Brand mentions outside of backlinks are oversold. Some GEO content suggests that being named in articles (even without a link) helps AI citation because models pick up entity associations. There’s some truth to it for the language models doing the synthesis, but the retrieval step still depends heavily on traditional signals. Unlinked mentions are a nice-to-have, not a strategy.
Specialized GEO audits are mostly repackaged SEO audits. When you see a service offering “AI visibility audits” or “GEO optimization packages,” look closely at what’s actually being delivered. In most cases it’s a standard technical SEO audit, content audit, and authority audit with new terminology. Useful work, just not new work.
Tracking AI citations is harder than it sounds. Perplexity doesn’t publish rankings or share aggregate citation data. Monitoring your visibility means manually running prompts and logging which brands show up, which is labor-intensive and noisy (the same prompt can return different citations on different days). It’s worth doing for high-priority queries, but treating it as a primary KPI is premature.
What this means for content strategy
The practical takeaway isn’t to rewrite your whole content strategy around AI search. It’s to make sure the strategy you already have is executed well, with a few specific adjustments:
Lead with the answer in every piece of content, then expand. The first sentence under each heading should resolve the implied question of that section, not build up to it.
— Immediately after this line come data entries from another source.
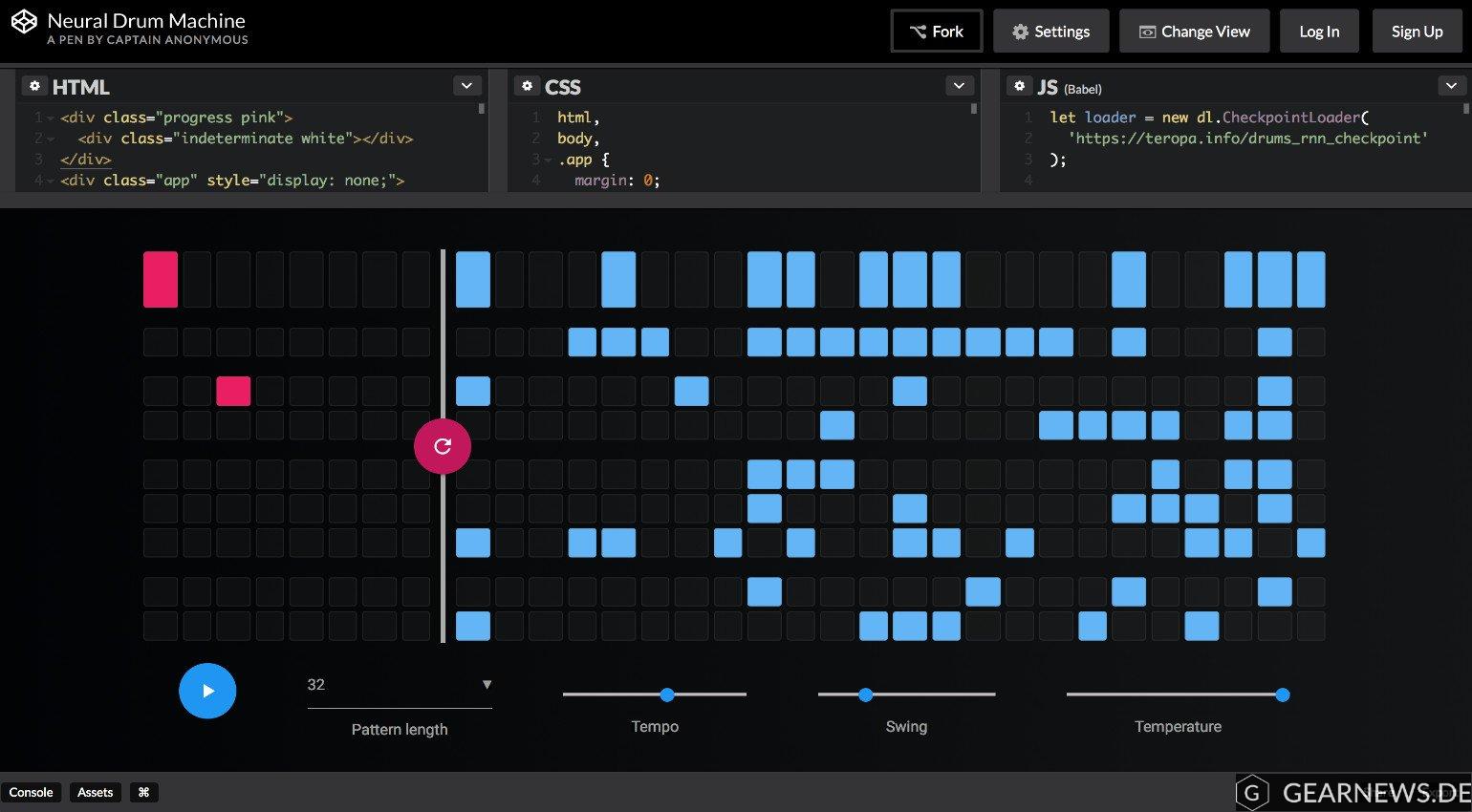1472x812 pixels.
Task: Expand the CSS panel dropdown chevron
Action: click(x=959, y=86)
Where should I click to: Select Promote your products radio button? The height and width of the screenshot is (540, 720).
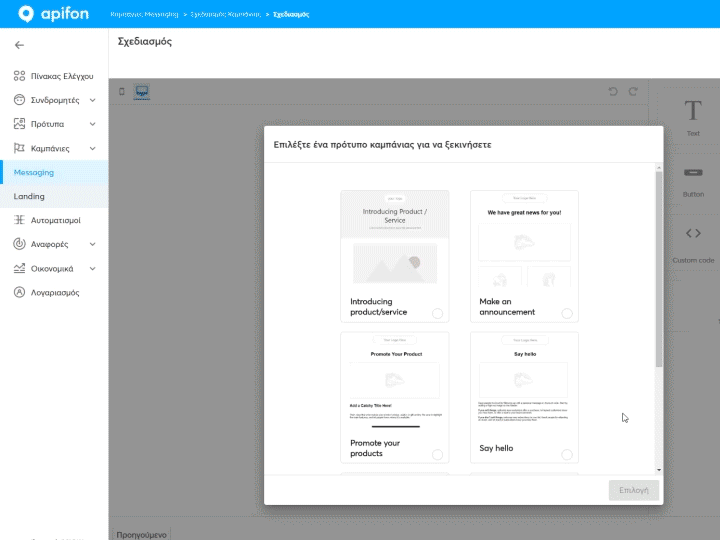(438, 454)
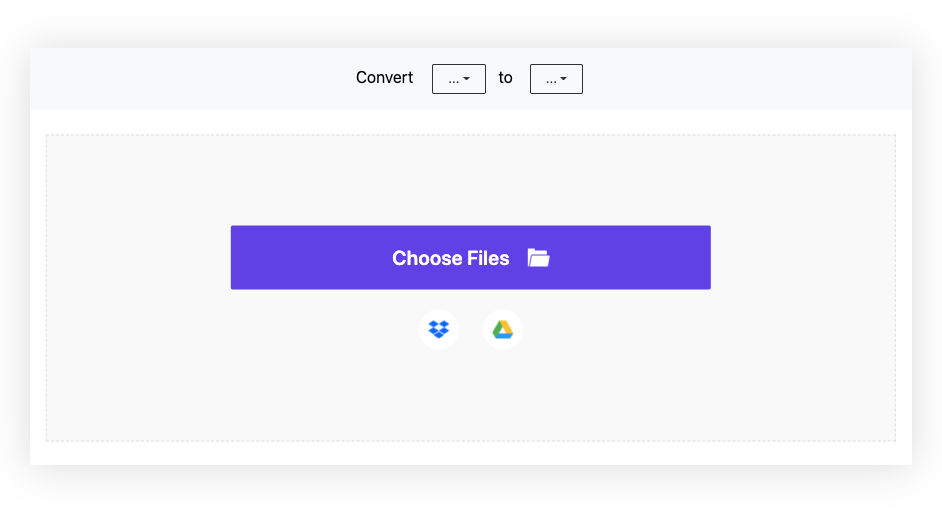Click the caret arrow in target format box
This screenshot has width=942, height=513.
point(564,79)
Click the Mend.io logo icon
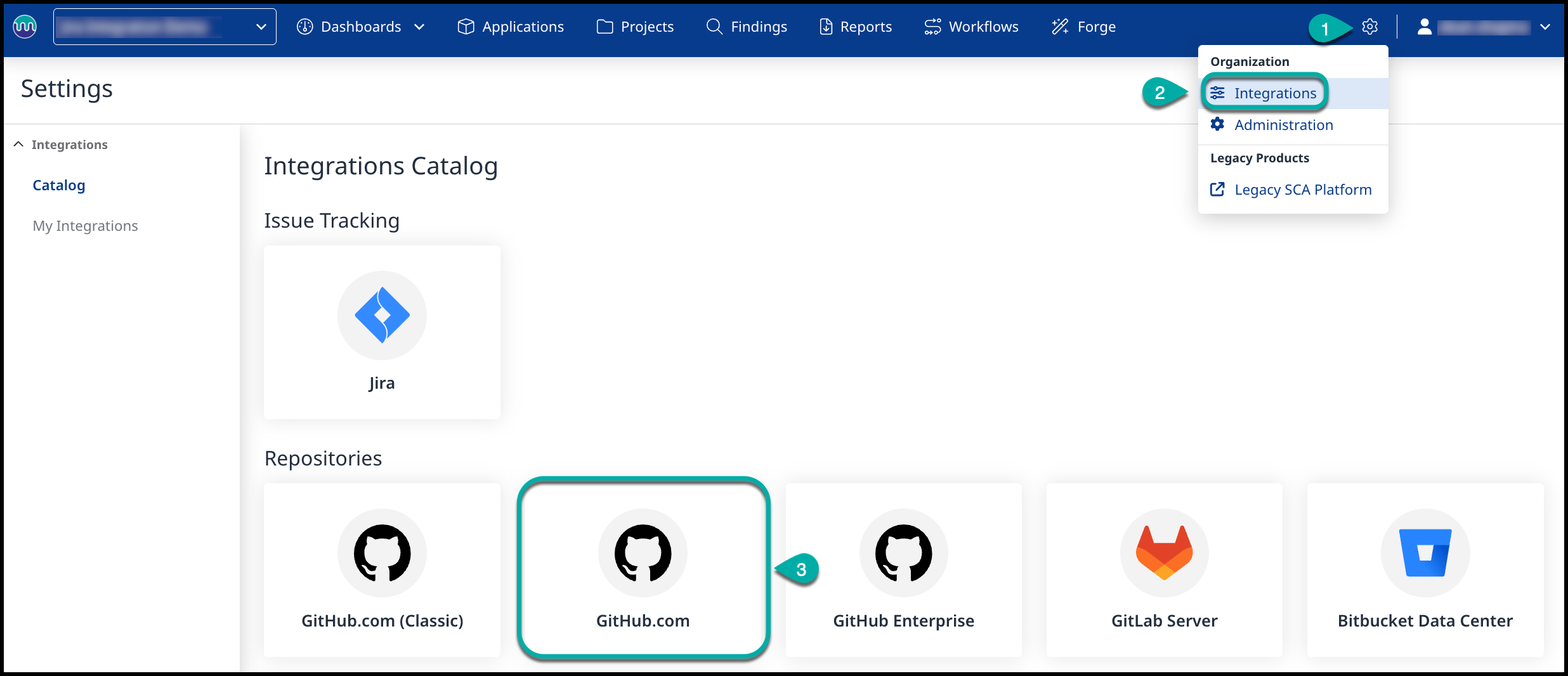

This is good writing anyway, but it’s also what gets pulled into AI citations.
Structure content around real questions people ask, not the keyword phrases keyword tools surface. Question-shaped headings align with how AI engines parse pages and how users phrase queries in natural-language interfaces.
Update existing content on a real cadence. A quarterly review of your top-performing pages, with updates to statistics, examples, and references, will do more for AI citation than any amount of new content production.
Implement the obvious schema types where they fit. Article schema on blog content, FAQPage on Q&A pages, Organization schema on the site as a whole. Skip the exotic stuff.
Build topical depth in the categories that matter to your business. AI engines, like Google, reward sites that demonstrate breadth and expertise in a focused area more than sites that publish one article on every topic.
The realistic outlook
AI search is growing, and it’s worth taking seriously. But the urgency in most GEO marketing is overstated. Perplexity is a small slice of overall search traffic, ChatGPT’s web search feature is newer and lower-volume, and Google’s AI Overviews are still being calibrated. The behaviors that earn visibility in these systems are the same behaviors that earn visibility in traditional search, with a few specific adjustments at the margins.
The brands that will benefit most from AI search aren’t the ones running specialized GEO programs. They’re the ones doing strong fundamental SEO and content work consistently, on topics where they have real authority. When the AI engines retrieve, those sites get pulled.
If your content strategy is built on clarity, structure, regular updates, and topical depth, you’re already doing most of what AI visibility requires. The rest is at the edges, not the center.